While parked here, we collected sediment cores and to no one’s surprise, the sediments were pink (image-8). Then we continued our journey to the SE to find the target diapir. Around an hour later, we found it (image-1). And I was shocked to realize that it was located at almost the exact spot I picked. Amazing. This diapir was spectacular.

It had bright pink and white flow features all along its sides. And fissures several inches thick that looked like flow channels, perhaps channels where brine has flowed previously. We collected a lot of high definition video of the area and came against the diapir to core within the white and pink flow features (image-9). We collected 7 cores from the white areas, 7 from the pink area and 4 from generic brown areas. When we removed cores, the holes quickly filled with brine. The pore water and solid phase chemistry of these cores should help us nail down whether these features are in fact the source of brine feeding the deep basin.

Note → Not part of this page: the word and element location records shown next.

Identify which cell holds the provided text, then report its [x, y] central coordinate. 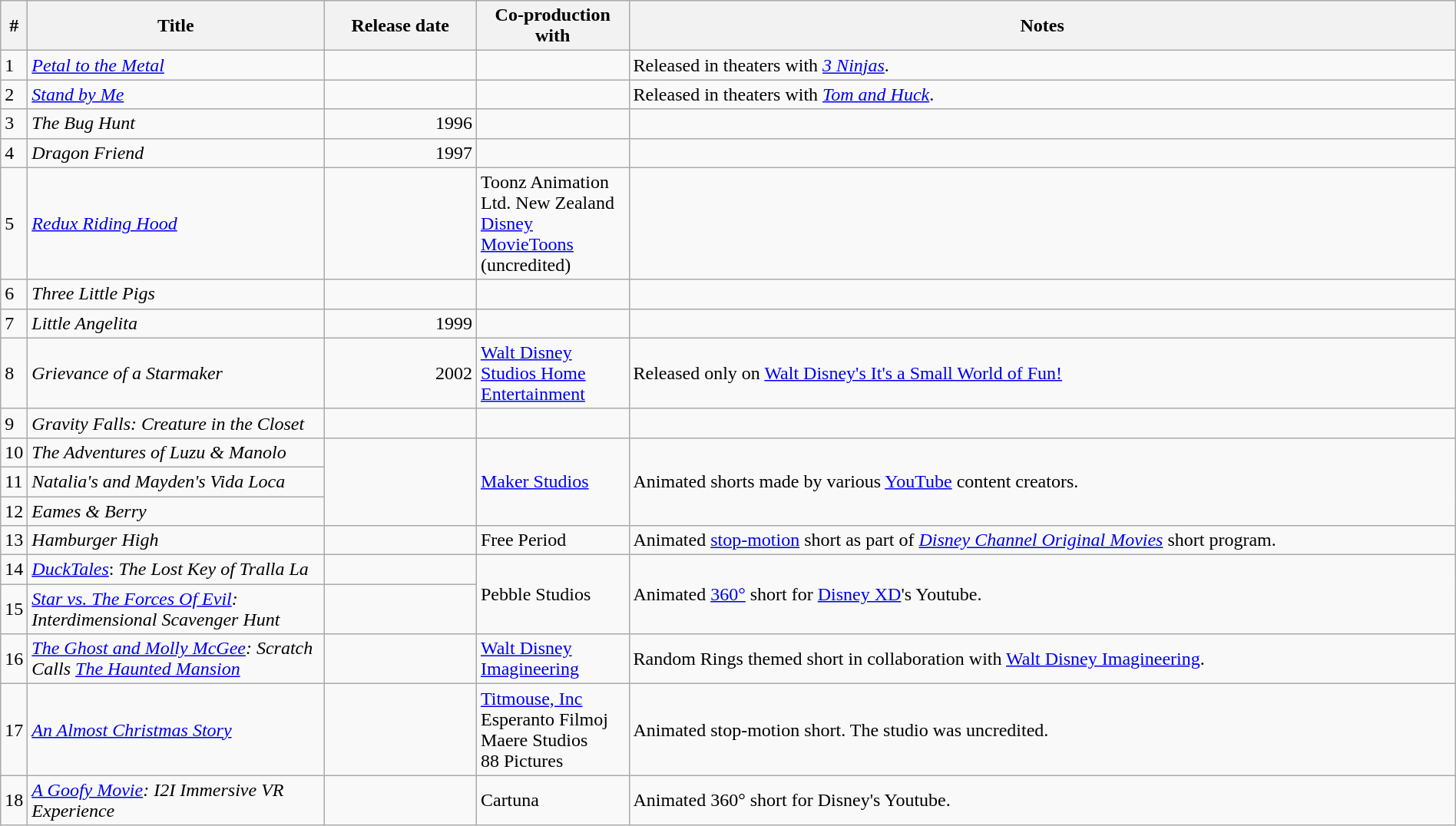
Star vs. The Forces Of Evil: Interdimensional Scavenger Hunt [176, 610]
Walt Disney Studios Home Entertainment [553, 373]
Toonz Animation Ltd. New ZealandDisney MovieToons (uncredited) [553, 223]
9 [14, 423]
Animated 360° short for Disney's Youtube. [1042, 800]
14 [14, 570]
17 [14, 730]
Natalia's and Mayden's Vida Loca [176, 481]
15 [14, 610]
Redux Riding Hood [176, 223]
Animated 360° short for Disney XD's Youtube. [1042, 594]
DuckTales: The Lost Key of Tralla La [176, 570]
Released in theaters with 3 Ninjas. [1042, 65]
13 [14, 541]
18 [14, 800]
5 [14, 223]
Notes [1042, 26]
Animated stop-motion short. The studio was uncredited. [1042, 730]
12 [14, 511]
10 [14, 452]
Little Angelita [176, 323]
Stand by Me [176, 94]
Released only on Walt Disney's It's a Small World of Fun! [1042, 373]
A Goofy Movie: I2I Immersive VR Experience [176, 800]
8 [14, 373]
1 [14, 65]
Walt Disney Imagineering [553, 659]
Cartuna [553, 800]
3 [14, 124]
1999 [401, 323]
Title [176, 26]
The Ghost and Molly McGee: Scratch Calls The Haunted Mansion [176, 659]
6 [14, 294]
Animated shorts made by various YouTube content creators. [1042, 481]
2002 [401, 373]
1996 [401, 124]
Animated stop-motion short as part of Disney Channel Original Movies short program. [1042, 541]
7 [14, 323]
Petal to the Metal [176, 65]
Free Period [553, 541]
Grievance of a Starmaker [176, 373]
Titmouse, IncEsperanto FilmojMaere Studios88 Pictures [553, 730]
1997 [401, 153]
Co-production with [553, 26]
Hamburger High [176, 541]
Eames & Berry [176, 511]
The Bug Hunt [176, 124]
Release date [401, 26]
4 [14, 153]
Gravity Falls: Creature in the Closet [176, 423]
Maker Studios [553, 481]
Pebble Studios [553, 594]
The Adventures of Luzu & Manolo [176, 452]
Released in theaters with Tom and Huck. [1042, 94]
Three Little Pigs [176, 294]
11 [14, 481]
2 [14, 94]
An Almost Christmas Story [176, 730]
Random Rings themed short in collaboration with Walt Disney Imagineering. [1042, 659]
Dragon Friend [176, 153]
# [14, 26]
16 [14, 659]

Next, we moved to the top of the diapir, at a depth of 2169m below the sea surface. Here, again, we found ourselves in a sponge garden (image-10). The diverse array of sponges atop this diapir was not surprising – it’s what we always see. The variety of shapes, sizes and morphologies is striking and mysterious but they all share one thing in common, the deep anchoring roots (image-11). These roots make them extremely tricky to collect.

Looking outside my view port was this beautiful, rather large, sponge – about 15 cm across – sitting right at the edge of the wall. It was a lovely site that I could have spent hours simply starting at. If you look past the bright yellow sponge, you’ll see an interesting sight – a cluster of sponges that look like the smiley face of an octopus wearing a Christmas hat.

Finally, it was time for the finale of the dive: a radio call to my daughter’s class back in Athens, GA. The children had a lesson on talking over a radio and they did such a great job: they spoke loud and clearly and once finished with their question, said “OVER”. I was very impressed. It took me a while to learn to say “OVER” when talking on the radio but not one of the kids missed a beat.

And they asked great questions!

1. My daughter asked me, “Where are you right now Momma, over?” I answered that I was in the submersible Alvin sitting atop a salty mud mound at a depth 6300 feet below the sea surface. That’s over a mile, we’re way beneath the surface of the ocean.

2. Then, another child asked, “What do you see when you look outside the window, over?” I answered that if the lights were off it would be completely dark and I’d see nothing. But with the Alvin’s light illuminating the area, we can see colorful sediments and beautiful animals.

3. The next child asked, “Who is with you in the submarine, over?” I was with the pilot, Bob Waters, and a Univ. of GA PhD student, Ryan Sibert. While I was talking to the children, Bob was sampling and I noted that Bob was an excellent pilot who could catch or sample anything you asked him to get (which resulted on a bit grin on Bob’s face). I then asked the children “how many of you want to be an Alvin pilot when you grow up?” We could hear them all cheering and saying yes. That made all of us grin.

4. And then, “How long have you been on the bottom, over?” I answered that we had been lowered into the water around 8:15AM and at that point it was around 1:15PM so we’d been in the water about 5 hours and on the bottom about 3.5 hours. Typically an Alvin dive lasts for about 8 or 9 hours total and we get from 4 to 6.5 hours of bottom time, depending on the water depth (which determines how long it takes to get down and then back up). Usually we are in the water by 8:15AM and we are back on deck by around 5PM, give or take an hour here or there.

5. Finally, a child asked “Is it cold in the submarine, over?” This was a very good question. We’re inside a submarine but there is no heater, so it quickly becomes cold, very cold. The water outside is about 39º F and inside the sub it was probably around 60º F. Maybe a bit more than that, but I am always cold and I was sitting beside the titanium hull, which was in direct contact with the 39º F seawater. So, it’s cold in there. Very cold, brrrr!

After that, I spent a few minutes telling the children about what we were doing the next few days, how much fun it is to dive, explore, and discover new things at the seafloor, and that I had a big surprise for them when I return home next week. Each child in the class colored a Styrofoam cup and I took the cups down in a bag outside the submarine where the pressure of the deep sea shrunk them. Next Thursday, I’ll take those cups to the classroom for the children to take home. Thinking about it, I grin ear-to-ear knowing the squeals of joy that seeing those cups will generate.

Today was a great day.